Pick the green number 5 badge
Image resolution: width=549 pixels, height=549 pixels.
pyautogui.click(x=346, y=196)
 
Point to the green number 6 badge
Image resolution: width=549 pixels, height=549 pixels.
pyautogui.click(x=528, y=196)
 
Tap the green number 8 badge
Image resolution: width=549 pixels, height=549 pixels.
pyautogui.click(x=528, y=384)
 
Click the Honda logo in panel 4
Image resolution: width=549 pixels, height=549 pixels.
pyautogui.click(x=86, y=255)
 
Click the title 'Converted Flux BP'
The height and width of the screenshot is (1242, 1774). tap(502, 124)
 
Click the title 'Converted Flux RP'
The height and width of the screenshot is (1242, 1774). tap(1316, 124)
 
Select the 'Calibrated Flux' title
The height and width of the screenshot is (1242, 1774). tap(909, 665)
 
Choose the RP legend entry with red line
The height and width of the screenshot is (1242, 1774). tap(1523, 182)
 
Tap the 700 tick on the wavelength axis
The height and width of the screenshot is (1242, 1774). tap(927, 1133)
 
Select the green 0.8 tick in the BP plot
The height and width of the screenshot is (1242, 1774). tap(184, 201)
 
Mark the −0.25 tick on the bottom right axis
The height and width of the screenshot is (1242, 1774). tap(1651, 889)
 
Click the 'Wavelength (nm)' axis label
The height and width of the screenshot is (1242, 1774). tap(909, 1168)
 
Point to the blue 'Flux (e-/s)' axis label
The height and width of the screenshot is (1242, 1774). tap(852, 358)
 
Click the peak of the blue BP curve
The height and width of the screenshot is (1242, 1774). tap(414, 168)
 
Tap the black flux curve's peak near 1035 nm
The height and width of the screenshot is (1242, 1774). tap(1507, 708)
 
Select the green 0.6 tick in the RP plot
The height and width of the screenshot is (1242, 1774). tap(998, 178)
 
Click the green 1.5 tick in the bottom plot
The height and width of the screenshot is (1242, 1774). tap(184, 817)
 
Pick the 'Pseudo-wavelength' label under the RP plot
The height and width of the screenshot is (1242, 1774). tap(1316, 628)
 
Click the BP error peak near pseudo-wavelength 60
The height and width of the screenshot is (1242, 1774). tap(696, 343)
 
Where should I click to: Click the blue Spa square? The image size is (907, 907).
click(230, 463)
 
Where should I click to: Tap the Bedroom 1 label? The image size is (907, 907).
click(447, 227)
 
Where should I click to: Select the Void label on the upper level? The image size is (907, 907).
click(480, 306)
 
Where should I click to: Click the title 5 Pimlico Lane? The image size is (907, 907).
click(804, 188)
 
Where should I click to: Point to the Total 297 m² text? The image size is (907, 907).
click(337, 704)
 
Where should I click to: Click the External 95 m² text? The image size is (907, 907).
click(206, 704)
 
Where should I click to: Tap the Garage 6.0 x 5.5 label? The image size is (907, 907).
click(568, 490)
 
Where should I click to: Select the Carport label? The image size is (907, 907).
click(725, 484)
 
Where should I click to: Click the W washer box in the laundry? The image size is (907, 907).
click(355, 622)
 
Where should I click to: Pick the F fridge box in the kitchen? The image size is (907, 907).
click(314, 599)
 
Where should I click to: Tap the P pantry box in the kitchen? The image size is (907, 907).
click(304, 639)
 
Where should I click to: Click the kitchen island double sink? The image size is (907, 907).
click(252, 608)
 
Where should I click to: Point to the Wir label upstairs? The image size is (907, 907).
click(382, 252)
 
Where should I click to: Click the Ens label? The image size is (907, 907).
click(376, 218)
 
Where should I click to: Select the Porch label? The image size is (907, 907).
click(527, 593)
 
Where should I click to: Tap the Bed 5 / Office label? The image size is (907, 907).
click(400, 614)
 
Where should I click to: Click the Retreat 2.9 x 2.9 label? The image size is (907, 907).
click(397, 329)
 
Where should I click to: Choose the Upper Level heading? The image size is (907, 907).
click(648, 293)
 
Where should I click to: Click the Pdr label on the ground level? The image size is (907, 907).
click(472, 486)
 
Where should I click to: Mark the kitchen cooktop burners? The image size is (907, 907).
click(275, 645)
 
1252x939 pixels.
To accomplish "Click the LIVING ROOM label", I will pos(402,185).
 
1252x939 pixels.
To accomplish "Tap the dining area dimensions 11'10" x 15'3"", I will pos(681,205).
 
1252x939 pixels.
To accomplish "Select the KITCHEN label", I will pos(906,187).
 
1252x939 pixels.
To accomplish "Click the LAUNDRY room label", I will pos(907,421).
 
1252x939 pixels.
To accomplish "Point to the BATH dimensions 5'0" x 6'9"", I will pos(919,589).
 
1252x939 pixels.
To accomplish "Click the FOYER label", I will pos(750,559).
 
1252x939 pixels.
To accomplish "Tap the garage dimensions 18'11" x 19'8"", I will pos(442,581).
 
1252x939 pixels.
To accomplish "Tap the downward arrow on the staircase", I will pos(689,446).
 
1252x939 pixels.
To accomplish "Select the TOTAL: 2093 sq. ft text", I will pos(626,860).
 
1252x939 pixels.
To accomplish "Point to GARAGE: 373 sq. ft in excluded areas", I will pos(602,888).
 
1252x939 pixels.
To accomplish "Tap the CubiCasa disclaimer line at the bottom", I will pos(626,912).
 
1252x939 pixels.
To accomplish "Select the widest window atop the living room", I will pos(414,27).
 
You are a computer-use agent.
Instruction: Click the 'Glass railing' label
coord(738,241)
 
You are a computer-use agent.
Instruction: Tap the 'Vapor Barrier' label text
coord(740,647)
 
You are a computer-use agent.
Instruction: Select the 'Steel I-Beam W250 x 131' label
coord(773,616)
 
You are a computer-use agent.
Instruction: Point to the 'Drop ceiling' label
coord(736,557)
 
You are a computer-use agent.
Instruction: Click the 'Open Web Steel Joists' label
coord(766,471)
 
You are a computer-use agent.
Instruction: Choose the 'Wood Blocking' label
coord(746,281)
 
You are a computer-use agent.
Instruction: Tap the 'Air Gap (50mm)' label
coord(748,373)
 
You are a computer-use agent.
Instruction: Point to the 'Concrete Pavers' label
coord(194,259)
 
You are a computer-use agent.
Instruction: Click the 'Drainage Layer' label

|---|

Exercise instructions ::
Convert every row above into a numbered list, leaving out the blank lines.

Solution below ::
1. Pick the green number 5 badge
2. Image resolution: width=549 pixels, height=549 pixels.
3. pyautogui.click(x=346, y=196)
4. Point to the green number 6 badge
5. Image resolution: width=549 pixels, height=549 pixels.
6. pyautogui.click(x=528, y=196)
7. Tap the green number 8 badge
8. Image resolution: width=549 pixels, height=549 pixels.
9. pyautogui.click(x=528, y=384)
10. Click the Honda logo in panel 4
11. Image resolution: width=549 pixels, height=549 pixels.
12. pyautogui.click(x=86, y=255)
13. Click the title 'Converted Flux BP'
14. The height and width of the screenshot is (1242, 1774). tap(502, 124)
15. Click the title 'Converted Flux RP'
16. The height and width of the screenshot is (1242, 1774). tap(1316, 124)
17. Select the 'Calibrated Flux' title
18. The height and width of the screenshot is (1242, 1774). tap(909, 665)
19. Choose the RP legend entry with red line
20. The height and width of the screenshot is (1242, 1774). tap(1523, 182)
21. Tap the 700 tick on the wavelength axis
22. The height and width of the screenshot is (1242, 1774). tap(927, 1133)
23. Select the green 0.8 tick in the BP plot
24. The height and width of the screenshot is (1242, 1774). tap(184, 201)
25. Mark the −0.25 tick on the bottom right axis
26. The height and width of the screenshot is (1242, 1774). tap(1651, 889)
27. Click the 'Wavelength (nm)' axis label
28. The height and width of the screenshot is (1242, 1774). tap(909, 1168)
29. Point to the blue 'Flux (e-/s)' axis label
30. The height and width of the screenshot is (1242, 1774). tap(852, 358)
31. Click the peak of the blue BP curve
32. The height and width of the screenshot is (1242, 1774). tap(414, 168)
33. Tap the black flux curve's peak near 1035 nm
34. The height and width of the screenshot is (1242, 1774). tap(1507, 708)
35. Select the green 0.6 tick in the RP plot
36. The height and width of the screenshot is (1242, 1774). tap(998, 178)
37. Click the green 1.5 tick in the bottom plot
38. The height and width of the screenshot is (1242, 1774). tap(184, 817)
39. Pick the 'Pseudo-wavelength' label under the RP plot
40. The height and width of the screenshot is (1242, 1774). tap(1316, 628)
41. Click the BP error peak near pseudo-wavelength 60
42. The height and width of the screenshot is (1242, 1774). tap(696, 343)
43. Where should I click to: Click the blue Spa square? The image size is (907, 907).
44. click(230, 463)
45. Where should I click to: Tap the Bedroom 1 label? The image size is (907, 907).
46. click(447, 227)
47. Where should I click to: Select the Void label on the upper level? The image size is (907, 907).
48. click(480, 306)
49. Where should I click to: Click the title 5 Pimlico Lane? The image size is (907, 907).
50. click(804, 188)
51. Where should I click to: Point to the Total 297 m² text? The image size is (907, 907).
52. click(337, 704)
53. Where should I click to: Click the External 95 m² text? The image size is (907, 907).
54. click(206, 704)
55. Where should I click to: Tap the Garage 6.0 x 5.5 label? The image size is (907, 907).
56. click(568, 490)
57. Where should I click to: Select the Carport label? The image size is (907, 907).
58. click(725, 484)
59. Where should I click to: Click the W washer box in the laundry? The image size is (907, 907).
60. click(355, 622)
61. Where should I click to: Pick the F fridge box in the kitchen? The image size is (907, 907).
62. click(314, 599)
63. Where should I click to: Tap the P pantry box in the kitchen? The image size is (907, 907).
64. click(304, 639)
65. Where should I click to: Click the kitchen island double sink? The image size is (907, 907).
66. click(252, 608)
67. Where should I click to: Point to the Wir label upstairs? The image size is (907, 907).
68. click(382, 252)
69. Where should I click to: Click the Ens label? The image size is (907, 907).
70. click(376, 218)
71. Where should I click to: Select the Porch label? The image size is (907, 907).
72. click(527, 593)
73. Where should I click to: Tap the Bed 5 / Office label? The image size is (907, 907).
74. click(400, 614)
75. Where should I click to: Click the Retreat 2.9 x 2.9 label? The image size is (907, 907).
76. click(397, 329)
77. Where should I click to: Choose the Upper Level heading? The image size is (907, 907).
78. click(648, 293)
79. Where should I click to: Click the Pdr label on the ground level? The image size is (907, 907).
80. click(472, 486)
81. Where should I click to: Mark the kitchen cooktop burners? The image size is (907, 907).
82. click(275, 645)
83. 1252x939 pixels.
84. To accomplish "Click the LIVING ROOM label", I will pos(402,185).
85. 1252x939 pixels.
86. To accomplish "Tap the dining area dimensions 11'10" x 15'3"", I will pos(681,205).
87. 1252x939 pixels.
88. To accomplish "Select the KITCHEN label", I will pos(906,187).
89. 1252x939 pixels.
90. To accomplish "Click the LAUNDRY room label", I will pos(907,421).
91. 1252x939 pixels.
92. To accomplish "Point to the BATH dimensions 5'0" x 6'9"", I will pos(919,589).
93. 1252x939 pixels.
94. To accomplish "Click the FOYER label", I will pos(750,559).
95. 1252x939 pixels.
96. To accomplish "Tap the garage dimensions 18'11" x 19'8"", I will pos(442,581).
97. 1252x939 pixels.
98. To accomplish "Tap the downward arrow on the staircase", I will pos(689,446).
99. 1252x939 pixels.
100. To accomplish "Select the TOTAL: 2093 sq. ft text", I will pos(626,860).
101. 1252x939 pixels.
102. To accomplish "Point to GARAGE: 373 sq. ft in excluded areas", I will pos(602,888).
103. 1252x939 pixels.
104. To accomplish "Tap the CubiCasa disclaimer line at the bottom", I will pos(626,912).
105. 1252x939 pixels.
106. To accomplish "Select the widest window atop the living room", I will pos(414,27).
107. You are a computer-use agent.
108. Instruction: Click the 'Glass railing' label
109. coord(738,241)
110. You are a computer-use agent.
111. Instruction: Tap the 'Vapor Barrier' label text
112. coord(740,647)
113. You are a computer-use agent.
114. Instruction: Select the 'Steel I-Beam W250 x 131' label
115. coord(773,616)
116. You are a computer-use agent.
117. Instruction: Point to the 'Drop ceiling' label
118. coord(736,557)
119. You are a computer-use agent.
120. Instruction: Click the 'Open Web Steel Joists' label
121. coord(766,471)
122. You are a computer-use agent.
123. Instruction: Choose the 'Wood Blocking' label
124. coord(746,281)
125. You are a computer-use agent.
126. Instruction: Tap the 'Air Gap (50mm)' label
127. coord(748,373)
128. You are a computer-use agent.
129. Instruction: Point to the 'Concrete Pavers' label
130. coord(194,259)
131. You are a computer-use agent.
132. Instruction: Click the 'Drainage Layer' label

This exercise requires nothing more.